Dataset extract
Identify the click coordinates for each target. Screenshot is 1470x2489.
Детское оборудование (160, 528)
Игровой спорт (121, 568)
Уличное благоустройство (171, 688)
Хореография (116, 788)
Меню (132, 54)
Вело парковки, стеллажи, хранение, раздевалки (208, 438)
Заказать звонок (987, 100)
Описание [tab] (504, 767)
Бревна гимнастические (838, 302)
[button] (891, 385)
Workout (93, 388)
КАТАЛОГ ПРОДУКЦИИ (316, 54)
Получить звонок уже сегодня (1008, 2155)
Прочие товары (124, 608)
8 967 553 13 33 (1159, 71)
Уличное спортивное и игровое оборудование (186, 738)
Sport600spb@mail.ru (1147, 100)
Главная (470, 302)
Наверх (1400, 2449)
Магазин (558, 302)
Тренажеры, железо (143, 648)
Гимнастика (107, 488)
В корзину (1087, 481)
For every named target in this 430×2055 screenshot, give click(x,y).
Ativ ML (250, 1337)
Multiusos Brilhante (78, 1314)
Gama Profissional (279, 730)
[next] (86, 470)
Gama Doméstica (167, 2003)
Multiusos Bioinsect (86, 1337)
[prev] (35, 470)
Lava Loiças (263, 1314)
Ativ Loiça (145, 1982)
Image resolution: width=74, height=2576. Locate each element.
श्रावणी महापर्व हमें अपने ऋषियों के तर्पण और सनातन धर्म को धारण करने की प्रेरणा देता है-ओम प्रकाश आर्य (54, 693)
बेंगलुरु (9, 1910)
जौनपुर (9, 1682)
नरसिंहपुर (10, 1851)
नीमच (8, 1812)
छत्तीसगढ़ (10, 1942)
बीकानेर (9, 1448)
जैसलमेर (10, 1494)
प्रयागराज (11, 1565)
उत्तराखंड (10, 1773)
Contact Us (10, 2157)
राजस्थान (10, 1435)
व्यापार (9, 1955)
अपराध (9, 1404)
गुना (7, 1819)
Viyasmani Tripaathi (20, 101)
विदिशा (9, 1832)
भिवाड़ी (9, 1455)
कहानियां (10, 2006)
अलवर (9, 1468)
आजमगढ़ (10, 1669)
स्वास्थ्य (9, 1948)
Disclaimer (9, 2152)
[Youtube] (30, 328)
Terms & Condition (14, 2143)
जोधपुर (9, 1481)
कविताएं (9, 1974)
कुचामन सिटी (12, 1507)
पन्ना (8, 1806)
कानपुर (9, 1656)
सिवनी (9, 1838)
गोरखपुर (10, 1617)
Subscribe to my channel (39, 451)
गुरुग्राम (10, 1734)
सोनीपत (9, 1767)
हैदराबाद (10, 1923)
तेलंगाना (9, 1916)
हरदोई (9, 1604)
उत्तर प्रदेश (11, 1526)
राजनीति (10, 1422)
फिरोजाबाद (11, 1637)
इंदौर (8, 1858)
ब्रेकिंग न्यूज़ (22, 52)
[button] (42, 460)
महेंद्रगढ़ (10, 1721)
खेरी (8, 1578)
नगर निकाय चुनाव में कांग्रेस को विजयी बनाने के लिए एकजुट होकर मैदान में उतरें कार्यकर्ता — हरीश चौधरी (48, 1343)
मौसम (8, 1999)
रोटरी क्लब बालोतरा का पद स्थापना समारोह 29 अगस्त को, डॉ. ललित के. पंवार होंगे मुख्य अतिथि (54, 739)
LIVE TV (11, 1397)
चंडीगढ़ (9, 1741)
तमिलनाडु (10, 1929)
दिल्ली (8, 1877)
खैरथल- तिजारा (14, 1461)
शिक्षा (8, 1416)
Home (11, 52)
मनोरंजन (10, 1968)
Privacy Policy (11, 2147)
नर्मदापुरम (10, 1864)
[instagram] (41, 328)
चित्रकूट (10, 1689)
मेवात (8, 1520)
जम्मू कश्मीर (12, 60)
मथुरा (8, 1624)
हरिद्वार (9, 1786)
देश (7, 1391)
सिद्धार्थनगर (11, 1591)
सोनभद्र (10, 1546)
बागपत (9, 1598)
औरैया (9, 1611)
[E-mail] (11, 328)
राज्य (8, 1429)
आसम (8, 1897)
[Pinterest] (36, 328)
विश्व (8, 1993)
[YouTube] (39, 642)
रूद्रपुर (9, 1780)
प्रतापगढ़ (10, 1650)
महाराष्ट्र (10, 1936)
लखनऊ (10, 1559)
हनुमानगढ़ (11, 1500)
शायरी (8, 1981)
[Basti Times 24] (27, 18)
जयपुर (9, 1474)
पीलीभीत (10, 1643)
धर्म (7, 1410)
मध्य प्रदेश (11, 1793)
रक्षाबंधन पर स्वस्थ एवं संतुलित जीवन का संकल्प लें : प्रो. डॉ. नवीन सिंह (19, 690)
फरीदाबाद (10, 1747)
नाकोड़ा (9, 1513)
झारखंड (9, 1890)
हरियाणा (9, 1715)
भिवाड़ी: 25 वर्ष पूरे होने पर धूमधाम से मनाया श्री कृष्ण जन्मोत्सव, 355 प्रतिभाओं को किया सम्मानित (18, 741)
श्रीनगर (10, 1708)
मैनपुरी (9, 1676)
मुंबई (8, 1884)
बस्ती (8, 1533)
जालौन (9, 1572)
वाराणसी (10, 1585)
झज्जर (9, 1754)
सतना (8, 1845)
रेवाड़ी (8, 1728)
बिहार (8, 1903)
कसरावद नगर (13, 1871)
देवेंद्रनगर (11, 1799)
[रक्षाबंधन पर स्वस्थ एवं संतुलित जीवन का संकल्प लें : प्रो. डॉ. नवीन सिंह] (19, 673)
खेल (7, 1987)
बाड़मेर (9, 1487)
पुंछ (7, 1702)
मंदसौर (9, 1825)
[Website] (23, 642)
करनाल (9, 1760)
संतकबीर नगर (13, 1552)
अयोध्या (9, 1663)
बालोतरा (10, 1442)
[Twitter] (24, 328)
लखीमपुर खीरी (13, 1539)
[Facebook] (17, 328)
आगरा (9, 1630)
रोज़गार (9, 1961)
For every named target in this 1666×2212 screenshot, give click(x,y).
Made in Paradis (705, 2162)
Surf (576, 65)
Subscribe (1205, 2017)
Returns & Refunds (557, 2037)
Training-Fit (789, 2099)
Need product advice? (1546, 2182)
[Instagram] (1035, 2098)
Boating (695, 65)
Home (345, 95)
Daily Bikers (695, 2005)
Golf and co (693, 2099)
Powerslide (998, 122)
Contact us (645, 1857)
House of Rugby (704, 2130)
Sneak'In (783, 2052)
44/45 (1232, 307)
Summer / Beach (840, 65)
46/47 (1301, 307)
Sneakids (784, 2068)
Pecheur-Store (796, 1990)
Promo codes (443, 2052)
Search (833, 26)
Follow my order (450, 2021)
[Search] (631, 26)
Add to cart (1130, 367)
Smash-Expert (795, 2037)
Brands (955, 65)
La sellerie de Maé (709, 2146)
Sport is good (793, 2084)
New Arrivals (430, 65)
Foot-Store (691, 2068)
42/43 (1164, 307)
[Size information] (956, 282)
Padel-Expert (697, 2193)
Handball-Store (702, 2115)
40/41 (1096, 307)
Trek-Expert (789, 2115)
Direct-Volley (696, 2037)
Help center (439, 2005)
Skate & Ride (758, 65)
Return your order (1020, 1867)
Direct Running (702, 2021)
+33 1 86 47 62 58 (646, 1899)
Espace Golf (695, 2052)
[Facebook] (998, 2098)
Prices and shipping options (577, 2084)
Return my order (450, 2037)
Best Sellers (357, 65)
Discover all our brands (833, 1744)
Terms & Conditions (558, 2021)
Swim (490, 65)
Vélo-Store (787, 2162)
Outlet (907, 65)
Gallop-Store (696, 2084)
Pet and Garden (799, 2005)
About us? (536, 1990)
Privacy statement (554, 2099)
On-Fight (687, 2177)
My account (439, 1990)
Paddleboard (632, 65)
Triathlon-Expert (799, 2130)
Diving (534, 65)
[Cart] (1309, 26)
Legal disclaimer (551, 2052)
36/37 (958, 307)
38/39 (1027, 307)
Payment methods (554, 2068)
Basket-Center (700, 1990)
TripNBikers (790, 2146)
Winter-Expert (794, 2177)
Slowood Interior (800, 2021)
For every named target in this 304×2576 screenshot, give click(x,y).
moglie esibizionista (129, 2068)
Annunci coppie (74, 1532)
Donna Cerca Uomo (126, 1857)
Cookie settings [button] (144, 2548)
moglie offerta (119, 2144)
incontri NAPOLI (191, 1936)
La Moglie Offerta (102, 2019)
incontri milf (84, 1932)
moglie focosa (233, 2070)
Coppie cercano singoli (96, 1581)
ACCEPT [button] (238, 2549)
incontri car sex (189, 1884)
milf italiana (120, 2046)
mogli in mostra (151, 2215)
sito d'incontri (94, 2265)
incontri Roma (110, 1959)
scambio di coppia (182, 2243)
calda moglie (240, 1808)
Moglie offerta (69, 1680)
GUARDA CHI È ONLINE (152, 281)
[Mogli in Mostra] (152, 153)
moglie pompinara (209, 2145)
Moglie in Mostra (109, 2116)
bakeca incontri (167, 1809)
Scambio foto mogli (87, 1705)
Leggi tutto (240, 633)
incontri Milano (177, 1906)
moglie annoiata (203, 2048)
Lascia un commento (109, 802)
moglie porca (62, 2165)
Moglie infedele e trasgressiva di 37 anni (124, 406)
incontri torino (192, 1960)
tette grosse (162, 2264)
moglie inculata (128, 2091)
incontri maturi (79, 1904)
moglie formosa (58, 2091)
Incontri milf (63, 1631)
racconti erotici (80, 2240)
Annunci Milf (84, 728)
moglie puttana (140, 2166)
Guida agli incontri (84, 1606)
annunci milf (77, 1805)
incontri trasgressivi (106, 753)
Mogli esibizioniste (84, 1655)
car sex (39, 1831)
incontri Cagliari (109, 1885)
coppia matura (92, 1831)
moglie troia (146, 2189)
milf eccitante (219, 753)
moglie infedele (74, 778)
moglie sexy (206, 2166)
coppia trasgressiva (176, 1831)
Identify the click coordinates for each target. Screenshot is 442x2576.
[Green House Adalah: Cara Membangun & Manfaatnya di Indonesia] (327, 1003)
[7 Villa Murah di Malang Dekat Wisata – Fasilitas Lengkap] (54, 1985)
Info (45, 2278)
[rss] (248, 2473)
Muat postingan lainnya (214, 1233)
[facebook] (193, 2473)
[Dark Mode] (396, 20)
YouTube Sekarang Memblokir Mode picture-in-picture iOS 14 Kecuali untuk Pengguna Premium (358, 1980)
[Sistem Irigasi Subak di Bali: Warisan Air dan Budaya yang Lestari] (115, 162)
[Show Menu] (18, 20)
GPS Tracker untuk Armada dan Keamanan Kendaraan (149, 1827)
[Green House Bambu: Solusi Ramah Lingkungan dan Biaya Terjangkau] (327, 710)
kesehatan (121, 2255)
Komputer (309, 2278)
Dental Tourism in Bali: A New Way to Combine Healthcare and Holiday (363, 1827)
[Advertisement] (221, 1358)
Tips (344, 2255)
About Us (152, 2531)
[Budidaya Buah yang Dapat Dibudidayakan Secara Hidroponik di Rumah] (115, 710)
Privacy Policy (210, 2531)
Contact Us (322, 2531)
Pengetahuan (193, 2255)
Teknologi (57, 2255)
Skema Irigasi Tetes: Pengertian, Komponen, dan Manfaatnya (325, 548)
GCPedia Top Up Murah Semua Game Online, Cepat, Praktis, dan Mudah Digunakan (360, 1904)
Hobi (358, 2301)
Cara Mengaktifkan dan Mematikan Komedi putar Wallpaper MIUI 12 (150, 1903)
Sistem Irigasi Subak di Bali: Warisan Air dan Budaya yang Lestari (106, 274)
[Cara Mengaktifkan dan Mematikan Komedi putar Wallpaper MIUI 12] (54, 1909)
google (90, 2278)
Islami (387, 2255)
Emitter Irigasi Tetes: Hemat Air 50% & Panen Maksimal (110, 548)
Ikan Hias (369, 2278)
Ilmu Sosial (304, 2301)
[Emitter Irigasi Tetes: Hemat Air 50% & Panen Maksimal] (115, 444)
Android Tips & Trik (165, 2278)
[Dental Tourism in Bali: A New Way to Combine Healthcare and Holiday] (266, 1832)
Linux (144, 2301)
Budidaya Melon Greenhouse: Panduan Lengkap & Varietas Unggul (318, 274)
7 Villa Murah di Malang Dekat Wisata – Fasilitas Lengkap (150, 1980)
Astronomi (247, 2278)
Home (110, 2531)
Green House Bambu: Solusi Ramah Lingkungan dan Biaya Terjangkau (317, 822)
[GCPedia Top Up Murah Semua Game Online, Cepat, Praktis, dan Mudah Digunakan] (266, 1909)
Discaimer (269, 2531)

Try it
In the data above, which lines have "Ramah"? Report each of them.

Response to the exercise
[Green House Bambu: Solusi Ramah Lingkungan dan Biaya Terjangkau] (327, 710)
Green House Bambu: Solusi Ramah Lingkungan dan Biaya Terjangkau (317, 822)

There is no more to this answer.